Melambat dengan Sekebun Kawan

-Bandung, Berkawan Sekebun, 2 Juni 2025-

 

Photo BoothTanpa Kamera

 

Namanya Kurnia Ngayuga Wibowo alias Yuga. Ia, yang biasa berkarya dengan kamera, menggarap photo booth keliling. Namun, bagaimana jika photo booth Yuga justru hadir tanpa kamera?

 


“Aku mau ajak manusia melambat,” ujar Yuga. Alih-alih cepat dan instan seperti photo booth pada umumnya, Photo Booth Tanpa Kamera menyajikan pengalaman lambat dan manual. Kita, yang ingin “difoto”, datang dengan dua kata kunci pilihan kita. Yuga menginterpretasinya kemudian menggambar kita dalam panel-panel komik.

 

Dua kata kunci dari kita ibarat prompt AI yang diolah bersama data-data di kepala Yuga. Selama Yuga menggambar, kita tak harus berdiri hadapannya untuk “disalin”.  Kita boleh berinteraksi dengan apa saja yang ada di sekitar kita. Yuga menggambar kita berdasarkan ingatan dan interpretasinya. Bisa mirip, bisa tidak. Namun, bagiku pribadi, bagaimana informasi tentang kita diolah otak Yuga itulah yang menarik. 

 

Respons dan interaksi kita dengan Yuga pun dapat manusiawi dan ekspresif. Ada yang senang, berujung ledek-ledekan dengan Yuga, terharu, bahkan ada anak kecil yang menyobek gambar Yuga karena tidak suka. Semua tanggapan itu disambut apa adanya dan Yuga mengaku tak ada “beban kesenian” dalam proyeknya. Photo Booth Tanpa Kamera hanya upaya untuk kembali menikmati proses, kehadiran, keintiman, dan hal-hal lain yang tak dapat digantikan oleh kecanggihan digital.

§ **BAHAN YANG DISEDIAKAN**:

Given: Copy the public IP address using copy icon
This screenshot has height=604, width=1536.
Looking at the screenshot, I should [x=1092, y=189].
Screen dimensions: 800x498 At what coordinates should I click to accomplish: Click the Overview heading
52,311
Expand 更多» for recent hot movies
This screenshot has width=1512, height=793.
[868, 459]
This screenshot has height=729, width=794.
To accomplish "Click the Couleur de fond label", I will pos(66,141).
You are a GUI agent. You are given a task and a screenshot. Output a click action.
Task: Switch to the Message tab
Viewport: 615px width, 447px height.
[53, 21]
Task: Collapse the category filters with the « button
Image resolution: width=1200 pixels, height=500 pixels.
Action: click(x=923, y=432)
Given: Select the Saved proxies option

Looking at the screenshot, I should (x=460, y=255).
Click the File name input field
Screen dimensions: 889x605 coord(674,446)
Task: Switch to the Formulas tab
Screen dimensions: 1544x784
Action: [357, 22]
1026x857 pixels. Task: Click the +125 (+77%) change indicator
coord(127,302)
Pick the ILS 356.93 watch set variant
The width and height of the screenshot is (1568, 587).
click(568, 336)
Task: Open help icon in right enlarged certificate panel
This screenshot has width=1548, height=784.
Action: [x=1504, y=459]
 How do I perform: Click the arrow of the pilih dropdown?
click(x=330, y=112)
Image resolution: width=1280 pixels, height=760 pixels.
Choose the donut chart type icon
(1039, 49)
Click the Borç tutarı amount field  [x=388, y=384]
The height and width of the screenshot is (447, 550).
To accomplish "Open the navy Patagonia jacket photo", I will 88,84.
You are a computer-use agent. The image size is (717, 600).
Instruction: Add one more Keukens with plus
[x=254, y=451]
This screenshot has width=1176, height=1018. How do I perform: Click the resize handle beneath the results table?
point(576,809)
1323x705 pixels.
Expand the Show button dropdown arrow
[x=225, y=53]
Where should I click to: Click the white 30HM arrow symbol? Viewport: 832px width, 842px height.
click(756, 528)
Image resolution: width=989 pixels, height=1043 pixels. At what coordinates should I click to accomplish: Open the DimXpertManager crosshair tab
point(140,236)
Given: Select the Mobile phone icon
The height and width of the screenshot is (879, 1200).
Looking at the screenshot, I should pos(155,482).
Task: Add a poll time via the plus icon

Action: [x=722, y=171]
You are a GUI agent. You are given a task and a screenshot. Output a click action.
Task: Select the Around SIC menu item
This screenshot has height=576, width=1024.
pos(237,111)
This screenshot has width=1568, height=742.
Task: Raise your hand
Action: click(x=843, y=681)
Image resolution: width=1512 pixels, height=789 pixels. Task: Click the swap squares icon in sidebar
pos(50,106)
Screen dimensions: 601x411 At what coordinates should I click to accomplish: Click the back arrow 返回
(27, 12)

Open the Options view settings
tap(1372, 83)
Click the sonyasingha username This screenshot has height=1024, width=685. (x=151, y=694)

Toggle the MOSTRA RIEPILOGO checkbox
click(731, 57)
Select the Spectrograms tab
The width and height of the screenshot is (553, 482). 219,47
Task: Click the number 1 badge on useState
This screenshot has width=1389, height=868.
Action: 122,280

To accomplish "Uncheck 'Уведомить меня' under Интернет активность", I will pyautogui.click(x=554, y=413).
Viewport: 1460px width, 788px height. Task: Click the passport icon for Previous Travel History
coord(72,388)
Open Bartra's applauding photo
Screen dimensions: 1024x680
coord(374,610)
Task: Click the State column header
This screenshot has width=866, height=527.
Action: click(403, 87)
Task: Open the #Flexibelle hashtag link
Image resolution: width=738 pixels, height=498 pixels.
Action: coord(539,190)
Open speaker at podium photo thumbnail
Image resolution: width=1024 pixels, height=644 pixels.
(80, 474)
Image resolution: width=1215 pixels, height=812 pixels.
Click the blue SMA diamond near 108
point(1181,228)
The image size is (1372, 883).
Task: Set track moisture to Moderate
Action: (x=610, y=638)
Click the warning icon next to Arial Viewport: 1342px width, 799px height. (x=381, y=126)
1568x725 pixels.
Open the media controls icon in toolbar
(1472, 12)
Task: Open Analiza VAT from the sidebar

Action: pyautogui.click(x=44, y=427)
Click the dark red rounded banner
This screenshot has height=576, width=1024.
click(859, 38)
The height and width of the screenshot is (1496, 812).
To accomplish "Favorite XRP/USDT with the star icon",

§ **PETUNJUK**:
Menurut teks bacaan, apa yang dibawa orang yang ingin "difoto" di Photo Booth Tanpa Kamera? Item-item ini sama sekali tidak dipakai di sini.

§ **JAWABAN**:
Mereka datang dengan dua kata kunci pilihan mereka sendiri.